EquiformerV3: Scaling Efficient, Expressive, and General SE(3)-Equivariant Graph Attention Transformers
This work addresses the need for scalable and physically consistent models in computational chemistry and materials science, representing an incremental advancement over previous versions.
The authors tackled the challenge of improving efficiency, expressivity, and generality in SE(3)-equivariant graph neural networks for 3D atomistic modeling, resulting in EquiformerV3, which achieves a 1.75x speedup and state-of-the-art results on benchmarks like OC20, OMat24, and Matbench Discovery.
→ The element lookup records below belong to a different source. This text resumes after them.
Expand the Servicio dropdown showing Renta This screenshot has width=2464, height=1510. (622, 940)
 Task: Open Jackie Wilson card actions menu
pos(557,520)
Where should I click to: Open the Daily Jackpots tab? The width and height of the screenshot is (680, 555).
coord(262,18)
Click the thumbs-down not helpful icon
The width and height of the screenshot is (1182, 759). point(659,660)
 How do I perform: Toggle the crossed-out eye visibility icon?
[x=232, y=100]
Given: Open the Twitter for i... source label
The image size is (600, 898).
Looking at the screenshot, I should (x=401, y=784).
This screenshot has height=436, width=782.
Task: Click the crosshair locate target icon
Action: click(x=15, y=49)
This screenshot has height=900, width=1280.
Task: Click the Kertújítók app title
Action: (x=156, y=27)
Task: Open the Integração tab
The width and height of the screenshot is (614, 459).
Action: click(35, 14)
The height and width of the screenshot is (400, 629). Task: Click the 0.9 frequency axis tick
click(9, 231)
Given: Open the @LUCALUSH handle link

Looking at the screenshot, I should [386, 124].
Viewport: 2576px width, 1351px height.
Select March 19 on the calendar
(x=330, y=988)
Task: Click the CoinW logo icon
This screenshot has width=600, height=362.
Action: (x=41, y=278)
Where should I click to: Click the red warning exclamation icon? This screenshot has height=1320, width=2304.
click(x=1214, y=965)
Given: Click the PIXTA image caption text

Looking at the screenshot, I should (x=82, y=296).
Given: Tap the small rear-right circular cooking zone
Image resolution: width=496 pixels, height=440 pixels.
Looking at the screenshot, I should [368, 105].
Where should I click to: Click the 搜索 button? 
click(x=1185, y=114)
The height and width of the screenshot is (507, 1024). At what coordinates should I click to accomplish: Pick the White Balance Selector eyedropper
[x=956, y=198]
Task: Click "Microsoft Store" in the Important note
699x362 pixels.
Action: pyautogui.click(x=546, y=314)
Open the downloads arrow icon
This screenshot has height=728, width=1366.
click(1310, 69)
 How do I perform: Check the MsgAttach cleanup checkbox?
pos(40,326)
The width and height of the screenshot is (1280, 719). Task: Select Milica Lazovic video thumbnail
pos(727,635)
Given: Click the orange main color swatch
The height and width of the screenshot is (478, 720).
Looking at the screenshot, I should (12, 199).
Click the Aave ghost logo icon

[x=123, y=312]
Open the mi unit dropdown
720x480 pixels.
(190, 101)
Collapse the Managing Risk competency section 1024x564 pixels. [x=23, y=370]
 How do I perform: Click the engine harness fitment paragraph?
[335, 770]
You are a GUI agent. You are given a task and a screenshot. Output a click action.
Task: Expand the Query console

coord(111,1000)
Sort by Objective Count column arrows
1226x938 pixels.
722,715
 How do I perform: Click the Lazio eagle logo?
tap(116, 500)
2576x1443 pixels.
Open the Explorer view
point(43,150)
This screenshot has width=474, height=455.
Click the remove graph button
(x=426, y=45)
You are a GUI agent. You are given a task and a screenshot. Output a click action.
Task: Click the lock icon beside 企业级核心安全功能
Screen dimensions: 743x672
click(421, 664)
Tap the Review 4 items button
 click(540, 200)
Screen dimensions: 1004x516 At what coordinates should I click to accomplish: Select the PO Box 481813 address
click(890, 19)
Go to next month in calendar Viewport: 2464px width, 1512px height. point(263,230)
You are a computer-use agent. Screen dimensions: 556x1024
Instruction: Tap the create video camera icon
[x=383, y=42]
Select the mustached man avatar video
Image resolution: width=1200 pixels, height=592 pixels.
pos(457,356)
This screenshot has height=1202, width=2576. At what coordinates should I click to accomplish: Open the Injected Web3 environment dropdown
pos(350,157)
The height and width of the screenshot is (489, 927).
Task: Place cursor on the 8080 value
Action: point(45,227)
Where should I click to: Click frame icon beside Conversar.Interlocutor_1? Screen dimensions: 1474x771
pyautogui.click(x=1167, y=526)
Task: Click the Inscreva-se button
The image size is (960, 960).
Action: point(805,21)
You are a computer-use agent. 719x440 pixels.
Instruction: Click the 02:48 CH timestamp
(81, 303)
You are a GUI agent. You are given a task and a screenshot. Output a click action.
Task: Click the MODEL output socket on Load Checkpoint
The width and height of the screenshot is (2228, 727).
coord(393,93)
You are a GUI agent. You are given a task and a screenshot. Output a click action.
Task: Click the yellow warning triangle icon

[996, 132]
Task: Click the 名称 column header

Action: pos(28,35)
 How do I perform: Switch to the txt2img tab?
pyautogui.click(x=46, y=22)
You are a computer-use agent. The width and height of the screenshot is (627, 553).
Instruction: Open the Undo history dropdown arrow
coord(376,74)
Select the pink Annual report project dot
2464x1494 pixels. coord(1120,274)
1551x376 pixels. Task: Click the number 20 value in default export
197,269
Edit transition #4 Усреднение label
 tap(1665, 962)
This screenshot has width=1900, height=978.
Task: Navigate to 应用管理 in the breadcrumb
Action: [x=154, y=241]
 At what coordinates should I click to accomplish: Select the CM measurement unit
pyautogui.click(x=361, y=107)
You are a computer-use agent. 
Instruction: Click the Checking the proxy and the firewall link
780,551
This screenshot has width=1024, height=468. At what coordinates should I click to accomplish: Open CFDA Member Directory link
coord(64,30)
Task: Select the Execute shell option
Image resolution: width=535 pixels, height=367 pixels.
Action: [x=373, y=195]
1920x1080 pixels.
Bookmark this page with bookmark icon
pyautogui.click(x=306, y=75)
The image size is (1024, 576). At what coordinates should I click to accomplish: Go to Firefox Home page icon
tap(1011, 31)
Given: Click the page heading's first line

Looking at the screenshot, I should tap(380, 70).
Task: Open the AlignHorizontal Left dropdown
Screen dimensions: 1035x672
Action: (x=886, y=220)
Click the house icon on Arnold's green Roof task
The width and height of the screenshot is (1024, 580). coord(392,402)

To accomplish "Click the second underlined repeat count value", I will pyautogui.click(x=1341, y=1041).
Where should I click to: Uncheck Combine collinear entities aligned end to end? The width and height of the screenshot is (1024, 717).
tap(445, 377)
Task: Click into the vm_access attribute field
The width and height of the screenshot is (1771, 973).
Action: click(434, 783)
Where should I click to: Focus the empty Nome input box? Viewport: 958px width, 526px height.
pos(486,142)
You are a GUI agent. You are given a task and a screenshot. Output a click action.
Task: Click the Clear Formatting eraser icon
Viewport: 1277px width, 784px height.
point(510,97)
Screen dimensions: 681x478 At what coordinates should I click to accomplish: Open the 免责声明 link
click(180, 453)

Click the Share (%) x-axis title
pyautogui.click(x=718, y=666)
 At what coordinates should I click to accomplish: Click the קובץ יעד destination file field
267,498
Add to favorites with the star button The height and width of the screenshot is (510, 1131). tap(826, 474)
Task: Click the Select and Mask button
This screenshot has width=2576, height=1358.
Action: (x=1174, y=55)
As $SE(3)$-equivariant graph neural networks mature as a core tool for 3D atomistic modeling, improving their efficiency, expressivity, and physical consistency has become a central challenge for large-scale applications. In this work, we introduce EquiformerV3, the third generation of the $SE(3)$-equivariant graph attention Transformer, designed to advance all three dimensions: efficiency, expressivity, and generality. Building on EquiformerV2, we have the following three key advances. First, we optimize the software implementation, achieving $1.75\times$ speedup. Second, we introduce simple and effective modifications to EquiformerV2, including equivariant merged layer normalization, improved feedforward network hyper-parameters, and attention with smooth radius cutoff. Third, we propose SwiGLU-$S^2$ activations to incorporate many-body interactions for better theoretical expressivity and to preserve strict equivariance while reducing the complexity of sampling $S^2$ grids. Together, SwiGLU-$S^2$ activations and smooth-cutoff attention enable accurate modeling of smoothly varying potential energy surfaces (PES), generalizing EquiformerV3 to tasks requiring energy-conserving simulations and higher-order derivatives of PES. With these improvements, EquiformerV3 trained with the auxiliary task of denoising non-equilibrium structures (DeNS) achieves state-of-the-art results on OC20, OMat24, and Matbench Discovery.